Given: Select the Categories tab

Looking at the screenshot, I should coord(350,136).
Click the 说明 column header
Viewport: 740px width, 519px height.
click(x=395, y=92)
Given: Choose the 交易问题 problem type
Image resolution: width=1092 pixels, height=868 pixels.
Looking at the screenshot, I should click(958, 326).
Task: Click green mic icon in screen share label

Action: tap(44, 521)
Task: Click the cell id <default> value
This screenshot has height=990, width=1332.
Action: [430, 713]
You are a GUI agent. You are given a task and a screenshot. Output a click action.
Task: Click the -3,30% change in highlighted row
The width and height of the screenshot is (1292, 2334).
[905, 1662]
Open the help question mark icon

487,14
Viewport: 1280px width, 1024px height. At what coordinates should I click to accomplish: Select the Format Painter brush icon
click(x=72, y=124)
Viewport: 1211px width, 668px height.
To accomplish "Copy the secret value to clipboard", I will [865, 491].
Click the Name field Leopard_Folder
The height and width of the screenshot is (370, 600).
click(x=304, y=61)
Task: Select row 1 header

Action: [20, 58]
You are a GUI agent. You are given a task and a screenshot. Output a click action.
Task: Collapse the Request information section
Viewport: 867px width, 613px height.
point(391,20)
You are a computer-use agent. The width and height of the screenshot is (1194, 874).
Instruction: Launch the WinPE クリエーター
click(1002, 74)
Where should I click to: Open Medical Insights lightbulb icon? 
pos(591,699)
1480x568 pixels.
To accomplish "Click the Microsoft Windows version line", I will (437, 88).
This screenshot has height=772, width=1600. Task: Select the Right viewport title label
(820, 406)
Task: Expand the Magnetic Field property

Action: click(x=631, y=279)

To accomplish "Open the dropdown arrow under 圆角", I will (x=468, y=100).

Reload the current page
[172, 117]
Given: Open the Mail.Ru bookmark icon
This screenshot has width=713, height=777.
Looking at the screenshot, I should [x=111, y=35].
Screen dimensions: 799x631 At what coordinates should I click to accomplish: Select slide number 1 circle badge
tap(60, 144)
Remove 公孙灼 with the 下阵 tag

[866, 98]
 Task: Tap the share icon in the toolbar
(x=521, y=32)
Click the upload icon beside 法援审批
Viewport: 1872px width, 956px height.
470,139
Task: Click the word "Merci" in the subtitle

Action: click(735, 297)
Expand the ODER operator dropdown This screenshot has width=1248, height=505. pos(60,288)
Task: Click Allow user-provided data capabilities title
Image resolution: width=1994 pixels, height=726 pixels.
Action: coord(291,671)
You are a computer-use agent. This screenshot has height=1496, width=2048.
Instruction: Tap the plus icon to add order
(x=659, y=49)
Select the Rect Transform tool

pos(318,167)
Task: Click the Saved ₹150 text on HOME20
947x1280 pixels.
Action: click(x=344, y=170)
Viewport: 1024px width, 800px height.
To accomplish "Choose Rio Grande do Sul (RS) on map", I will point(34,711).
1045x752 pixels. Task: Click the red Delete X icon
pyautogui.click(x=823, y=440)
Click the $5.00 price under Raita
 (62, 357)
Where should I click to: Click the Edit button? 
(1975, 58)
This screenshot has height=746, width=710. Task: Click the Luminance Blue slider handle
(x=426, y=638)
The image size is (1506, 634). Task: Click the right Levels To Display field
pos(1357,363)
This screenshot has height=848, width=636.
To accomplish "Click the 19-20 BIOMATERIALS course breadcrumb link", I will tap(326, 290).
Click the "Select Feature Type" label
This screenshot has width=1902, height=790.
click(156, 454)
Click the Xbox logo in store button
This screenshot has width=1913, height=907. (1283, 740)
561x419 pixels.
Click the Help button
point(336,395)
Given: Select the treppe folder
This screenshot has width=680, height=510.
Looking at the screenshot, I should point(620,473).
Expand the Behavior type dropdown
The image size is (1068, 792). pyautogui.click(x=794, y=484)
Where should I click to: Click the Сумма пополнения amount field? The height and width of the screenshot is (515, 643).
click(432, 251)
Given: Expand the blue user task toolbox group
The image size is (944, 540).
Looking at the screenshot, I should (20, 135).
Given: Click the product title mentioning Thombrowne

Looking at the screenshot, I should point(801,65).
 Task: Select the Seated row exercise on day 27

To do:
Copy all lines from the entries that contain the word "computer".

Output of the task:
You are a computer-use agent. The width and height of the screenshot is (1194, 874).
You are a computer-use agent. This screenshot has height=1496, width=2048.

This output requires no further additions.